Art, struggle, dignity and dreams. These are the words that describe the life of Belarusian artist Valery Liashkevich. While the art world is tied to money, he could hardly make any profit from his art. To find out the reasons why, Anastasiya Miroshnichenko followed him and documented his everyday life. Watching the ‘Crossroads’, a Sweden–Belarus co-production, one question comes across everyone’s mind: Is this the life that one deserves?

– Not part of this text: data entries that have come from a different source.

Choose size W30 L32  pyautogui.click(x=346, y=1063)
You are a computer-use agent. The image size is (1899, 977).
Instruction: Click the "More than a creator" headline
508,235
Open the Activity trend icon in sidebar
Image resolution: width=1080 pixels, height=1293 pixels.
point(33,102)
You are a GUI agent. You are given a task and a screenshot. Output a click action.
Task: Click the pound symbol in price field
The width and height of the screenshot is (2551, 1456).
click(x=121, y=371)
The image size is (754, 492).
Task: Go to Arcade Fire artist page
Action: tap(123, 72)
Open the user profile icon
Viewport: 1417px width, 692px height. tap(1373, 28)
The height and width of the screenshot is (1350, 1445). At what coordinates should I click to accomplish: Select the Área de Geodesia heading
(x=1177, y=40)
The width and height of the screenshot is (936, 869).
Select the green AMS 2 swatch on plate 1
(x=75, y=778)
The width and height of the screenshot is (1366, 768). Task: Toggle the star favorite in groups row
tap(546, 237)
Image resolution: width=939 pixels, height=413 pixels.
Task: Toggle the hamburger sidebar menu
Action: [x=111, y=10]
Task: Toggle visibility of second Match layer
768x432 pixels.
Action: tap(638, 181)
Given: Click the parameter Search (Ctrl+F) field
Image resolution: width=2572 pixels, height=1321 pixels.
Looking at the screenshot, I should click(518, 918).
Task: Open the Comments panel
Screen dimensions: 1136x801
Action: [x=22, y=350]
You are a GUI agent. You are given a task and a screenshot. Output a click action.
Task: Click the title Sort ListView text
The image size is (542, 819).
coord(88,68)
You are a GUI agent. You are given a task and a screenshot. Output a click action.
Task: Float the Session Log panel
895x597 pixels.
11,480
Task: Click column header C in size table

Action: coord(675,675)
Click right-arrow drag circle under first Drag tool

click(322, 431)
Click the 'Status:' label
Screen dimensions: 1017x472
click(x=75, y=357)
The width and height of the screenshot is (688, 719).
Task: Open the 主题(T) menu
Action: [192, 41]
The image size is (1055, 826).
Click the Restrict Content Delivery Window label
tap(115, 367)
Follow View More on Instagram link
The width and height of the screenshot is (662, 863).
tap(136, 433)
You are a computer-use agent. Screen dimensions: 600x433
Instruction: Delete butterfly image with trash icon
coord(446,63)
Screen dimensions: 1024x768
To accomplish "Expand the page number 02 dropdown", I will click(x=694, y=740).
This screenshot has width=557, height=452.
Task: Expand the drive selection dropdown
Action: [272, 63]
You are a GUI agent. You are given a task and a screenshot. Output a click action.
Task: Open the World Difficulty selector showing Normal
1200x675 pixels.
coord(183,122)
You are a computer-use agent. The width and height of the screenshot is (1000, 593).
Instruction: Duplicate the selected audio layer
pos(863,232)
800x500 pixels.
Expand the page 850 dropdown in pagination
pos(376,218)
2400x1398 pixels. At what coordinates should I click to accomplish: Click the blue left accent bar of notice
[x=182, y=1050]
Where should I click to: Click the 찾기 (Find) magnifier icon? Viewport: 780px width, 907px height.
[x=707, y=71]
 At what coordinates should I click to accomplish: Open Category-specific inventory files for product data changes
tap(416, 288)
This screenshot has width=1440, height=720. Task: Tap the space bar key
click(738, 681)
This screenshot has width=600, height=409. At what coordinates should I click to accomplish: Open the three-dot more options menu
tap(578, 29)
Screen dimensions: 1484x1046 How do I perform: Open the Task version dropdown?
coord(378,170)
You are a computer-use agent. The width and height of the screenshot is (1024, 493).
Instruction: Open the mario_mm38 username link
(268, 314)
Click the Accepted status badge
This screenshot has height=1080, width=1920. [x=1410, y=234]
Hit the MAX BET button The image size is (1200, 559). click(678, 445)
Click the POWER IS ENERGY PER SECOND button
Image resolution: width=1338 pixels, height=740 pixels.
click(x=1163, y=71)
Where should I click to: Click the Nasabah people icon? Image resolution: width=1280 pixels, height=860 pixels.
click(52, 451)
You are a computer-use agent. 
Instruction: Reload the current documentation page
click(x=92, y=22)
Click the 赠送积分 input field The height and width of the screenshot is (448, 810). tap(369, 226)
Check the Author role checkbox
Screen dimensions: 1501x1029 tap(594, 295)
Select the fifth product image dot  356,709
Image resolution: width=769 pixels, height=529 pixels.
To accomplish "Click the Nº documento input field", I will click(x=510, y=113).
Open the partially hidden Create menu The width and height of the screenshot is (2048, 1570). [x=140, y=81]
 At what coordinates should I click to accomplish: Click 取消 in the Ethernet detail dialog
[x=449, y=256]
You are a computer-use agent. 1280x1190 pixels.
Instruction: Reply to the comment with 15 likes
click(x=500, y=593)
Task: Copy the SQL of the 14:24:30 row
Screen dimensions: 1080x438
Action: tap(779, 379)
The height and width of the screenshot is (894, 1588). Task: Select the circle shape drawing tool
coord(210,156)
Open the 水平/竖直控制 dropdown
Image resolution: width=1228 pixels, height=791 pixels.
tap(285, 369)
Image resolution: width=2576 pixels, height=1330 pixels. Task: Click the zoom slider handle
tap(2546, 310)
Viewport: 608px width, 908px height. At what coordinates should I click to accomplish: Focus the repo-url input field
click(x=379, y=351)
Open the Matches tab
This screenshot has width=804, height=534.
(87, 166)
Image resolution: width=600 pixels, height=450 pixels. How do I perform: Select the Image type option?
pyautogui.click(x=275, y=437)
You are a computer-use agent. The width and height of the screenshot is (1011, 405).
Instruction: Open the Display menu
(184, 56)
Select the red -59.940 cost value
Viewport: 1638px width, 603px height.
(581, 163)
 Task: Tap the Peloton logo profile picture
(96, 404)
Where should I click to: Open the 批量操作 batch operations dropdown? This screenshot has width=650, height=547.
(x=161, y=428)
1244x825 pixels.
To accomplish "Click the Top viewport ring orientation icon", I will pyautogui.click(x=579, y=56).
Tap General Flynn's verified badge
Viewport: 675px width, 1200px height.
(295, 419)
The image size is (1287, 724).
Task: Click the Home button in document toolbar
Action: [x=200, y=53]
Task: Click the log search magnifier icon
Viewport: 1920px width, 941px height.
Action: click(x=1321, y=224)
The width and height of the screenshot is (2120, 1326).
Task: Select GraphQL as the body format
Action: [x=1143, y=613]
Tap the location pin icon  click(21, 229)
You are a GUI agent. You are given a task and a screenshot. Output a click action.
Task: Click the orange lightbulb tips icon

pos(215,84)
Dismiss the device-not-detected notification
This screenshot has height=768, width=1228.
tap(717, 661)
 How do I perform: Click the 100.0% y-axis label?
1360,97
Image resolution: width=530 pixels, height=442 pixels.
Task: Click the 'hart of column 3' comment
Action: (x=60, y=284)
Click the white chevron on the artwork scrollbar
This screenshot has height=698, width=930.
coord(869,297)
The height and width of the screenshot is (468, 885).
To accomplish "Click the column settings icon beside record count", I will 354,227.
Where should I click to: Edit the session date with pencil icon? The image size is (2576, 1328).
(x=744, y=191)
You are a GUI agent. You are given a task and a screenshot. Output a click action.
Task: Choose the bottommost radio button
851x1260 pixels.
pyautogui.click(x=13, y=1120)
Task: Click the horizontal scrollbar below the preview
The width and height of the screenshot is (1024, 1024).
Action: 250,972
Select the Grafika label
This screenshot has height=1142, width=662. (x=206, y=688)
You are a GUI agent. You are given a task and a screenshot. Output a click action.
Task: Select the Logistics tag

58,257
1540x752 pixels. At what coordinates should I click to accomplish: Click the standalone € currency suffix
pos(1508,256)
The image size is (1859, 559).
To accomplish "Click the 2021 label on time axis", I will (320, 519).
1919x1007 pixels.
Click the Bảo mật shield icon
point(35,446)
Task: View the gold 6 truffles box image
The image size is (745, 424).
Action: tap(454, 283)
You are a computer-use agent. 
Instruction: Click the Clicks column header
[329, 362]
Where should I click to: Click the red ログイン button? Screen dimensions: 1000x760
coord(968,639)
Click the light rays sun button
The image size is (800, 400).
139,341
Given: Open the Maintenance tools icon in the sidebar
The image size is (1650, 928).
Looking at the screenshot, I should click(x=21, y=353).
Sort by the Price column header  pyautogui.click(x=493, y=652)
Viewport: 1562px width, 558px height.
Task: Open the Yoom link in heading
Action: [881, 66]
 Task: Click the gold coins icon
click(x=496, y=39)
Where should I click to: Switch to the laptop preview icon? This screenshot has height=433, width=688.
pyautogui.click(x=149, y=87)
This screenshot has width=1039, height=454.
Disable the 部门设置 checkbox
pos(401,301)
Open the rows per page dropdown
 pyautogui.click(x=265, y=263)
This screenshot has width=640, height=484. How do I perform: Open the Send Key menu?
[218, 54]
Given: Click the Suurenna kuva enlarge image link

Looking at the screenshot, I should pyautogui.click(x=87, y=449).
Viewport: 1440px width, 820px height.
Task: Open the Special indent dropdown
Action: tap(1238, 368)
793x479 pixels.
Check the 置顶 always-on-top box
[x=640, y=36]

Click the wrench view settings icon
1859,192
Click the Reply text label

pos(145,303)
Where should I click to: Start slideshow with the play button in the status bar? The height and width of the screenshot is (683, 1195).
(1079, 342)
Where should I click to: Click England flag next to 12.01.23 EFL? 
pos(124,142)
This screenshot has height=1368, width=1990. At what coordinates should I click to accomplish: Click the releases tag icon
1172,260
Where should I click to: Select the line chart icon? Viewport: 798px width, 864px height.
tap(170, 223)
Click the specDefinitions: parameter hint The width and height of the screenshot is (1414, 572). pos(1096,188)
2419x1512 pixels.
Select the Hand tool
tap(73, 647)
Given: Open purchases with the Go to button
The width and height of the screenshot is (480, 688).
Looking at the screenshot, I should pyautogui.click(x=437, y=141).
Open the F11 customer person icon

Valery Liashkevich is a homeless artist who lives at the Gomel railway station in Belarus. He studied to become an artist and teacher, but his life changed forever when his mother died and his brother kicked out of their home. He worked to earn money to make ends meet on his own but one time when he was away from work after receiving permission to do that he was fired. Ever since he has been living in the streets, which was probably much bearable while he was younger, as he says: “It’s difficult to be in the streets at this age.”
Due to the fact that he lives at one of the most visited sites in town almost everyone knows him, not only from the station but also from parks where he sells his artworks. His daily routine is mainly influenced by his passion for painting; he can create all day long. His style is abstract and symbolic, and many self-portraits can be found among his pieces. Even if Valery’s life is far away from the ideal, the one that one deserves or dreams about, he takes it more of a challenge rather than a burden. He is a real philosopher and a “businessmen” when it comes to selling his paintings; he is dreaming about buying a house one day.
Anastasiya Miroshnichenko’s first documentary – as she states on the Libereco’s website – “was conceived as a charity project to help the homeless artist Valery Liashkevich”. Therefore, it’s barely a surprise that the ‘Crossroads’ shows no one else than him. The viewers accompany him, and they explore the world he lives in. Reality is tough, but Valery always has a smile on his face. The cinematographer goes very close to him, close-ups are frequent, although a fairly great amount of shots presenting the locations visited has been made.
No one can argue that Miroshnichenko and her colleagues did a great job. As a result of their hard work Valery’s artworks were exhibited at the National Art Museum in Minsk, and his dream came true. Thanks to Swedish producer Maclom Dikselius and his company Dixit International the film has been selected by several film festivals, and won some awards.